WHAT IS EXPECTED >> Your output should be the full listing, unchanged.

DATA EXCERPTS >>
- Opening Delimiter -
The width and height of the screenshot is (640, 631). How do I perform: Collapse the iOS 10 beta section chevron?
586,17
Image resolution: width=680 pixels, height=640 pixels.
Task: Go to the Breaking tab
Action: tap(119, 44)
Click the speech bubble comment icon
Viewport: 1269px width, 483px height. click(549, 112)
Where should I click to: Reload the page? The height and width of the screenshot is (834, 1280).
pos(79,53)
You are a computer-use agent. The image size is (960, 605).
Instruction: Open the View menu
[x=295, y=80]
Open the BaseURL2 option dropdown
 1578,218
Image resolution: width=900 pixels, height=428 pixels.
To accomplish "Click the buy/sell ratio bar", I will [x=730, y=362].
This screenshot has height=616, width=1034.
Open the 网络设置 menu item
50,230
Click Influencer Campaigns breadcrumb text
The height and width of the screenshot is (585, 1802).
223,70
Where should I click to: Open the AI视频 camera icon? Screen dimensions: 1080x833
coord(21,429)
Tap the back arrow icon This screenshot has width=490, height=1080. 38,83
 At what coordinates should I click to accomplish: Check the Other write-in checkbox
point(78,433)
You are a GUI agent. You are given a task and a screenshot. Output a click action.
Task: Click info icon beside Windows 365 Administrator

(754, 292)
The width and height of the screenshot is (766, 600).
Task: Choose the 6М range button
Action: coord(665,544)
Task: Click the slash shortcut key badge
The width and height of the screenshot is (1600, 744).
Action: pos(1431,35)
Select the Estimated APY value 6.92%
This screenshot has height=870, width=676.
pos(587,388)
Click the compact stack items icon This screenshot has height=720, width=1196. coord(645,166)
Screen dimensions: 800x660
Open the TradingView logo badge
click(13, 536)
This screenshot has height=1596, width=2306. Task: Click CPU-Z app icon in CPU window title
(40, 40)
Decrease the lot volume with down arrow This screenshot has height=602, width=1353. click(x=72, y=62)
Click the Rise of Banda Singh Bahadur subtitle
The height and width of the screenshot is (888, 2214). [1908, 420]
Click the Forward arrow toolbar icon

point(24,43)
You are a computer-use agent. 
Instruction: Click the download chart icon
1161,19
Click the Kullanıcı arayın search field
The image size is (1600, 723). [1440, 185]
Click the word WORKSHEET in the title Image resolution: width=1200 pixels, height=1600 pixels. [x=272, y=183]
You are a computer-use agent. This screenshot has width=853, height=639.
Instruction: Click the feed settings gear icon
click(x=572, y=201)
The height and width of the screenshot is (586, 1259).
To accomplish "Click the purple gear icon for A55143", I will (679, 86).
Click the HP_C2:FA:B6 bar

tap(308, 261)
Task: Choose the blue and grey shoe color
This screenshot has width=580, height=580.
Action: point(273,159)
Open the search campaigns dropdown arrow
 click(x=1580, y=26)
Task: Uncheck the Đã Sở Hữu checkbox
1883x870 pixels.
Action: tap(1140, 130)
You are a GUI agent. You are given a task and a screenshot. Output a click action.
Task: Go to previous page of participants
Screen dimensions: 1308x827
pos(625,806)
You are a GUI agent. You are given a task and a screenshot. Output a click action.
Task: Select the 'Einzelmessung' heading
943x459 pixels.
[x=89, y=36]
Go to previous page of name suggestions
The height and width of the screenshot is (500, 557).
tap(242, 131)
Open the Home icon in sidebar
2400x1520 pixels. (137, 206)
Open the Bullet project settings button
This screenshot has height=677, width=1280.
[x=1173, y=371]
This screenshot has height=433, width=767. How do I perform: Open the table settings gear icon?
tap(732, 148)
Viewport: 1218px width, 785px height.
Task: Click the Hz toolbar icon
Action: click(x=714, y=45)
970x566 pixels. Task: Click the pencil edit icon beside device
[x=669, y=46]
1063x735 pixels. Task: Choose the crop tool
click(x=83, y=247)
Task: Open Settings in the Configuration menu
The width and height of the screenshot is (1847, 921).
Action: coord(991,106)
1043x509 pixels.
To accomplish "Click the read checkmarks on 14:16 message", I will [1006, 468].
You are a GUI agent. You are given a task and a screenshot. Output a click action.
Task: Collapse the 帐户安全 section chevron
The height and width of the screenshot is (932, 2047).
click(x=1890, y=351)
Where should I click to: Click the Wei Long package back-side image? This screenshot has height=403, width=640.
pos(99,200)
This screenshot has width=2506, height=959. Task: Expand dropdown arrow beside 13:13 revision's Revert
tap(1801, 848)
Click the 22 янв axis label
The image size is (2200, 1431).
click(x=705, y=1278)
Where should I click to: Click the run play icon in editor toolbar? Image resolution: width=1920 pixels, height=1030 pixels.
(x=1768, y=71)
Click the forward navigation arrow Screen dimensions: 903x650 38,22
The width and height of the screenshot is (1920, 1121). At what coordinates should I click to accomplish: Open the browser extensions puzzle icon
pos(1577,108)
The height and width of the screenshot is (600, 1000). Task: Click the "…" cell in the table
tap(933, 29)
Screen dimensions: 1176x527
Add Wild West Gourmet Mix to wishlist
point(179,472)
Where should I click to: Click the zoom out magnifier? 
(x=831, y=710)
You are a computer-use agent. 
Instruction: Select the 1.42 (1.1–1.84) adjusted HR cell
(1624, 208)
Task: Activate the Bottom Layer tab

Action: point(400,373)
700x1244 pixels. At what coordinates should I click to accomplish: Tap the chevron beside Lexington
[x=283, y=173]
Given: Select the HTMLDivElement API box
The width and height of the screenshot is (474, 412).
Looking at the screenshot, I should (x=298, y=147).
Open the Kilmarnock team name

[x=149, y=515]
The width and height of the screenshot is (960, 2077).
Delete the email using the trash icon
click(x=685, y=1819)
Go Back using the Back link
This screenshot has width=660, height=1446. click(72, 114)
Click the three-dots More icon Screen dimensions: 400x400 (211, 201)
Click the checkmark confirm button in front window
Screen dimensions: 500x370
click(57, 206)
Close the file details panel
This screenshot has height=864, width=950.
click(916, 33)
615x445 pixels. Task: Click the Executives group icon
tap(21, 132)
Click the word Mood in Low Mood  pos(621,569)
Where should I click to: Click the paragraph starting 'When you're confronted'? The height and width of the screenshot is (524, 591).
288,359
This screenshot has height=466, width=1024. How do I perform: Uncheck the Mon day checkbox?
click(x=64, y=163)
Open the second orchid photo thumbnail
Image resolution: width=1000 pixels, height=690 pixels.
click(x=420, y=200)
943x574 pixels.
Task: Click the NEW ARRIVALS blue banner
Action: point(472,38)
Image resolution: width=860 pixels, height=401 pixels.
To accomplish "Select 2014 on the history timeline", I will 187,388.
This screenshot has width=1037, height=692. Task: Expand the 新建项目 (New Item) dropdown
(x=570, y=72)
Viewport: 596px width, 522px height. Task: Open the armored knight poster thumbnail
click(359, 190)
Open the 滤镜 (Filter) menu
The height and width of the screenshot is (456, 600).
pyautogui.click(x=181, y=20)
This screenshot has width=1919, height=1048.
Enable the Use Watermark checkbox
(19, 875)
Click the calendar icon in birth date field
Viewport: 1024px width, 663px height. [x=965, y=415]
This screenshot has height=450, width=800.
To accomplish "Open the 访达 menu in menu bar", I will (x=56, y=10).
- Closing Delimiter -
WRITTEN RESPONSE >>
The width and height of the screenshot is (640, 631). How do I perform: Collapse the iOS 10 beta section chevron?
586,17
Image resolution: width=680 pixels, height=640 pixels.
Task: Go to the Breaking tab
Action: tap(119, 44)
Click the speech bubble comment icon
Viewport: 1269px width, 483px height. click(549, 112)
Where should I click to: Reload the page? The height and width of the screenshot is (834, 1280).
pos(79,53)
You are a computer-use agent. The image size is (960, 605).
Instruction: Open the View menu
[x=295, y=80]
Open the BaseURL2 option dropdown
 1578,218
Image resolution: width=900 pixels, height=428 pixels.
To accomplish "Click the buy/sell ratio bar", I will [x=730, y=362].
This screenshot has height=616, width=1034.
Open the 网络设置 menu item
50,230
Click Influencer Campaigns breadcrumb text
The height and width of the screenshot is (585, 1802).
223,70
Where should I click to: Open the AI视频 camera icon? Screen dimensions: 1080x833
coord(21,429)
Tap the back arrow icon This screenshot has width=490, height=1080. 38,83
 At what coordinates should I click to accomplish: Check the Other write-in checkbox
point(78,433)
You are a GUI agent. You are given a task and a screenshot. Output a click action.
Task: Click info icon beside Windows 365 Administrator

(754, 292)
The width and height of the screenshot is (766, 600).
Task: Choose the 6М range button
Action: coord(665,544)
Task: Click the slash shortcut key badge
The width and height of the screenshot is (1600, 744).
Action: pos(1431,35)
Select the Estimated APY value 6.92%
This screenshot has height=870, width=676.
pos(587,388)
Click the compact stack items icon This screenshot has height=720, width=1196. coord(645,166)
Screen dimensions: 800x660
Open the TradingView logo badge
click(13, 536)
This screenshot has height=1596, width=2306. Task: Click CPU-Z app icon in CPU window title
(40, 40)
Decrease the lot volume with down arrow This screenshot has height=602, width=1353. click(x=72, y=62)
Click the Rise of Banda Singh Bahadur subtitle
The height and width of the screenshot is (888, 2214). [1908, 420]
Click the Forward arrow toolbar icon

point(24,43)
You are a computer-use agent. 
Instruction: Click the download chart icon
1161,19
Click the Kullanıcı arayın search field
The image size is (1600, 723). [1440, 185]
Click the word WORKSHEET in the title Image resolution: width=1200 pixels, height=1600 pixels. [x=272, y=183]
You are a computer-use agent. This screenshot has width=853, height=639.
Instruction: Click the feed settings gear icon
click(x=572, y=201)
The height and width of the screenshot is (586, 1259).
To accomplish "Click the purple gear icon for A55143", I will (679, 86).
Click the HP_C2:FA:B6 bar

tap(308, 261)
Task: Choose the blue and grey shoe color
This screenshot has width=580, height=580.
Action: point(273,159)
Open the search campaigns dropdown arrow
 click(x=1580, y=26)
Task: Uncheck the Đã Sở Hữu checkbox
1883x870 pixels.
Action: tap(1140, 130)
You are a GUI agent. You are given a task and a screenshot. Output a click action.
Task: Go to previous page of participants
Screen dimensions: 1308x827
pos(625,806)
You are a GUI agent. You are given a task and a screenshot. Output a click action.
Task: Select the 'Einzelmessung' heading
943x459 pixels.
[x=89, y=36]
Go to previous page of name suggestions
The height and width of the screenshot is (500, 557).
tap(242, 131)
Open the Home icon in sidebar
2400x1520 pixels. (137, 206)
Open the Bullet project settings button
This screenshot has height=677, width=1280.
[x=1173, y=371]
This screenshot has height=433, width=767. How do I perform: Open the table settings gear icon?
tap(732, 148)
Viewport: 1218px width, 785px height.
Task: Click the Hz toolbar icon
Action: click(x=714, y=45)
970x566 pixels. Task: Click the pencil edit icon beside device
[x=669, y=46]
1063x735 pixels. Task: Choose the crop tool
click(x=83, y=247)
Task: Open Settings in the Configuration menu
The width and height of the screenshot is (1847, 921).
Action: coord(991,106)
1043x509 pixels.
To accomplish "Click the read checkmarks on 14:16 message", I will [1006, 468].
You are a GUI agent. You are given a task and a screenshot. Output a click action.
Task: Collapse the 帐户安全 section chevron
The height and width of the screenshot is (932, 2047).
click(x=1890, y=351)
Where should I click to: Click the Wei Long package back-side image? This screenshot has height=403, width=640.
pos(99,200)
This screenshot has width=2506, height=959. Task: Expand dropdown arrow beside 13:13 revision's Revert
tap(1801, 848)
Click the 22 янв axis label
The image size is (2200, 1431).
click(x=705, y=1278)
Where should I click to: Click the run play icon in editor toolbar? Image resolution: width=1920 pixels, height=1030 pixels.
(x=1768, y=71)
Click the forward navigation arrow Screen dimensions: 903x650 38,22
The width and height of the screenshot is (1920, 1121). At what coordinates should I click to accomplish: Open the browser extensions puzzle icon
pos(1577,108)
The height and width of the screenshot is (600, 1000). Task: Click the "…" cell in the table
tap(933, 29)
Screen dimensions: 1176x527
Add Wild West Gourmet Mix to wishlist
point(179,472)
Where should I click to: Click the zoom out magnifier? 
(x=831, y=710)
You are a computer-use agent. 
Instruction: Select the 1.42 (1.1–1.84) adjusted HR cell
(1624, 208)
Task: Activate the Bottom Layer tab

Action: point(400,373)
700x1244 pixels. At what coordinates should I click to accomplish: Tap the chevron beside Lexington
[x=283, y=173]
Given: Select the HTMLDivElement API box
The width and height of the screenshot is (474, 412).
Looking at the screenshot, I should (x=298, y=147).
Open the Kilmarnock team name

[x=149, y=515]
The width and height of the screenshot is (960, 2077).
Delete the email using the trash icon
click(x=685, y=1819)
Go Back using the Back link
This screenshot has width=660, height=1446. click(72, 114)
Click the three-dots More icon Screen dimensions: 400x400 (211, 201)
Click the checkmark confirm button in front window
Screen dimensions: 500x370
click(57, 206)
Close the file details panel
This screenshot has height=864, width=950.
click(916, 33)
615x445 pixels. Task: Click the Executives group icon
tap(21, 132)
Click the word Mood in Low Mood  pos(621,569)
Where should I click to: Click the paragraph starting 'When you're confronted'? The height and width of the screenshot is (524, 591).
288,359
This screenshot has height=466, width=1024. How do I perform: Uncheck the Mon day checkbox?
click(x=64, y=163)
Open the second orchid photo thumbnail
Image resolution: width=1000 pixels, height=690 pixels.
click(x=420, y=200)
943x574 pixels.
Task: Click the NEW ARRIVALS blue banner
Action: point(472,38)
Image resolution: width=860 pixels, height=401 pixels.
To accomplish "Select 2014 on the history timeline", I will 187,388.
This screenshot has width=1037, height=692. Task: Expand the 新建项目 (New Item) dropdown
(x=570, y=72)
Viewport: 596px width, 522px height. Task: Open the armored knight poster thumbnail
click(359, 190)
Open the 滤镜 (Filter) menu
The height and width of the screenshot is (456, 600).
pyautogui.click(x=181, y=20)
This screenshot has width=1919, height=1048.
Enable the Use Watermark checkbox
(19, 875)
Click the calendar icon in birth date field
Viewport: 1024px width, 663px height. [x=965, y=415]
This screenshot has height=450, width=800.
To accomplish "Open the 访达 menu in menu bar", I will (x=56, y=10).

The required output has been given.